*DIRECTIVE*: Transcribe the listing below word for word, from its first line through the line containing "Click the 码龄8年", including both of those lines.

── INFORMATION GIVEN

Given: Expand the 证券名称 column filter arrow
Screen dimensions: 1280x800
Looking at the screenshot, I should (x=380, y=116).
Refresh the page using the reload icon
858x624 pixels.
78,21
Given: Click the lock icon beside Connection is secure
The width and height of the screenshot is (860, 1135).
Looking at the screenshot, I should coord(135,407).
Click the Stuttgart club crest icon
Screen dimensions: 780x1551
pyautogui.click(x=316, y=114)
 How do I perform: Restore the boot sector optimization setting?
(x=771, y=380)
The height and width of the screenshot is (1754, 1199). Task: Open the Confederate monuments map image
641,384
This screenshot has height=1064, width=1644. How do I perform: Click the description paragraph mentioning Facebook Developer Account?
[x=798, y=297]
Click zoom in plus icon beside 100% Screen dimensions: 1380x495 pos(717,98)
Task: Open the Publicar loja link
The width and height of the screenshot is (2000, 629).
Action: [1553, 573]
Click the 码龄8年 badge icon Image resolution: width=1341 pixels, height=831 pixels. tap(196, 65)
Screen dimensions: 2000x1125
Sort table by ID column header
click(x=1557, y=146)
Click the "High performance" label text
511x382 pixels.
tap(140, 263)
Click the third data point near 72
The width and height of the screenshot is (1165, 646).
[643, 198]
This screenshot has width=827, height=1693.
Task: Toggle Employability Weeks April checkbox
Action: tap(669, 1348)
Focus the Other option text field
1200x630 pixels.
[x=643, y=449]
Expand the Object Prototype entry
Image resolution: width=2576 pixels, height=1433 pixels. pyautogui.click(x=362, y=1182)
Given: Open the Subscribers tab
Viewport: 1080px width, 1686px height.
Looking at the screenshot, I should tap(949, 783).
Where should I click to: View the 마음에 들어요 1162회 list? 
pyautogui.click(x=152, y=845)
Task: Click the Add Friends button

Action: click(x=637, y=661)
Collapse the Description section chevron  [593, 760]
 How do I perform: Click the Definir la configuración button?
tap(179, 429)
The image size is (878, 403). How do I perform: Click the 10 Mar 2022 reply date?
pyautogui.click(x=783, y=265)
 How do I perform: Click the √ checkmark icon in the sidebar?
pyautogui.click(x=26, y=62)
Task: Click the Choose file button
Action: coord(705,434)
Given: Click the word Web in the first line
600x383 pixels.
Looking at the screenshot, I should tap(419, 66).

────

*WRITTEN RESPONSE*:
Given: Expand the 证券名称 column filter arrow
Screen dimensions: 1280x800
Looking at the screenshot, I should (x=380, y=116).
Refresh the page using the reload icon
858x624 pixels.
78,21
Given: Click the lock icon beside Connection is secure
The width and height of the screenshot is (860, 1135).
Looking at the screenshot, I should coord(135,407).
Click the Stuttgart club crest icon
Screen dimensions: 780x1551
pyautogui.click(x=316, y=114)
 How do I perform: Restore the boot sector optimization setting?
(x=771, y=380)
The height and width of the screenshot is (1754, 1199). Task: Open the Confederate monuments map image
641,384
This screenshot has height=1064, width=1644. How do I perform: Click the description paragraph mentioning Facebook Developer Account?
[x=798, y=297]
Click zoom in plus icon beside 100% Screen dimensions: 1380x495 pos(717,98)
Task: Open the Publicar loja link
The width and height of the screenshot is (2000, 629).
Action: [1553, 573]
Click the 码龄8年 badge icon Image resolution: width=1341 pixels, height=831 pixels. tap(196, 65)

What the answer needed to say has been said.